The interaction of bovine factor IX, its activation intermediate, factor IX α, and its activation products, factor IXaα and factor IXaβ, with acidic phospholipid vesicles of various compositions

Abstract

The interactions of bovine factor IX, its activation intermediate, Factor IX.alpha., and its activation products, Factor IXa.alpha. and Factor IXa.beta., with phospholipid vesicles, of mean radius of approx. 30 nm, containing various amounts of phosphatidylserine (PS) and phosphatidylcholine (PC), have been examined.

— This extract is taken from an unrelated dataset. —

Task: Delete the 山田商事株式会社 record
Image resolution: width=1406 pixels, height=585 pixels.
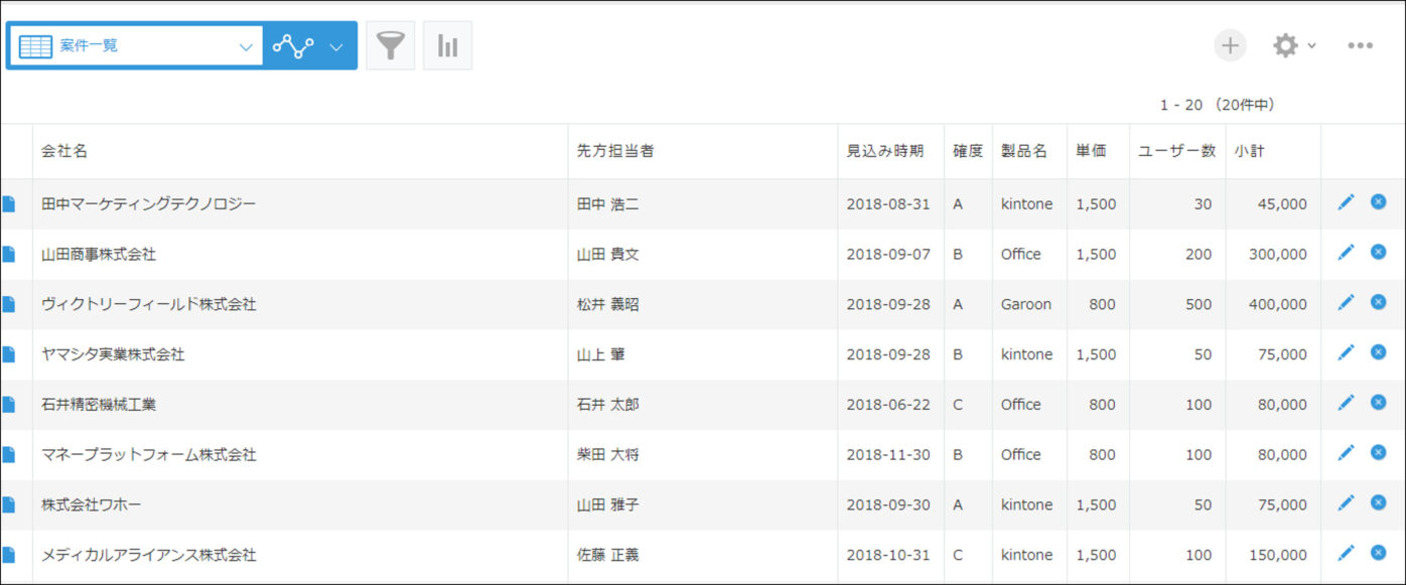Action: [x=1378, y=252]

For Factor IX, Factor IX.alpha., Factor IXa.alpha. and Factor IXa.beta., the dissociation constants, at saturating levels of Ca2+, are independent of the PS concentration in the vesicle after levels of 20-30% (w/w) have been reached, and attain minimum values of approx. 1.7, 1.7, 0.7 and 1.0 .mu.M, respectively, with vesicles containing 50% PS. The amount of protein bound per vesicle particle is independent of the PS content, above 20% PS, for Factor IX and Factor IXa.beta., with values of approx. 995-1197 and 1128-1566 molecules/vesicle, respectively. With Factor IX.alpha., a dependence on the amount of protein bound with the content of PS is seen, which ranges from 338 to 619 molecules/vesicle with membranes containing 30-50% PS. For Factor IXa.alpha., no regularity is noted and a range of 583-1083 molecules of protein/vesicle is observed with the systems employed. Examination of the radii of the proteins on the vesicle demonstrates that Factors IX.alpha. and IXa.alpha. occupy considerably more of the surface than do Factors IX and IXa.beta., suggesting that a reason for the decreased number of binding sites for the former two proteins on the vesicle may be related to their greater surface spatial requirements.